## Stated exercise
Could you turn the material below into a numbered list, leaving out any blank lines?

Dataset items:
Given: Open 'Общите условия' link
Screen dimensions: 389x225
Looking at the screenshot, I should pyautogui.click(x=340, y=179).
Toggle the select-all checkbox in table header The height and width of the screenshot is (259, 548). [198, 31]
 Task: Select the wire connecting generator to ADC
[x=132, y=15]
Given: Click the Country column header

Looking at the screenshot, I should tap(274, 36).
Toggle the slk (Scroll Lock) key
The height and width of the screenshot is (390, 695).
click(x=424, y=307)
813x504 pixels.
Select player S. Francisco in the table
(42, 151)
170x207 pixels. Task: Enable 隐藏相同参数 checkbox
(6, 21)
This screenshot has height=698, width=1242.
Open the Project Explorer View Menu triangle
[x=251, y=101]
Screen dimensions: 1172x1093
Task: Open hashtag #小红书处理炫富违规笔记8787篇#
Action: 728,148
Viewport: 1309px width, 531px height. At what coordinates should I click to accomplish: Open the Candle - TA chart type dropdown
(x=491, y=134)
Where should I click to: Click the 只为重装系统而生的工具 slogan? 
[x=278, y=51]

## Response to the exercise
1. Given: Open 'Общите условия' link
2. Screen dimensions: 389x225
3. Looking at the screenshot, I should pyautogui.click(x=340, y=179).
4. Toggle the select-all checkbox in table header The height and width of the screenshot is (259, 548). [198, 31]
5.  Task: Select the wire connecting generator to ADC
6. [x=132, y=15]
7. Given: Click the Country column header
8. Looking at the screenshot, I should tap(274, 36).
9. Toggle the slk (Scroll Lock) key
10. The height and width of the screenshot is (390, 695).
11. click(x=424, y=307)
12. 813x504 pixels.
13. Select player S. Francisco in the table
14. (42, 151)
15. 170x207 pixels. Task: Enable 隐藏相同参数 checkbox
16. (6, 21)
17. This screenshot has height=698, width=1242.
18. Open the Project Explorer View Menu triangle
19. [x=251, y=101]
20. Screen dimensions: 1172x1093
21. Task: Open hashtag #小红书处理炫富违规笔记8787篇#
22. Action: 728,148
23. Viewport: 1309px width, 531px height. At what coordinates should I click to accomplish: Open the Candle - TA chart type dropdown
24. (x=491, y=134)
25. Where should I click to: Click the 只为重装系统而生的工具 slogan? 
26. [x=278, y=51]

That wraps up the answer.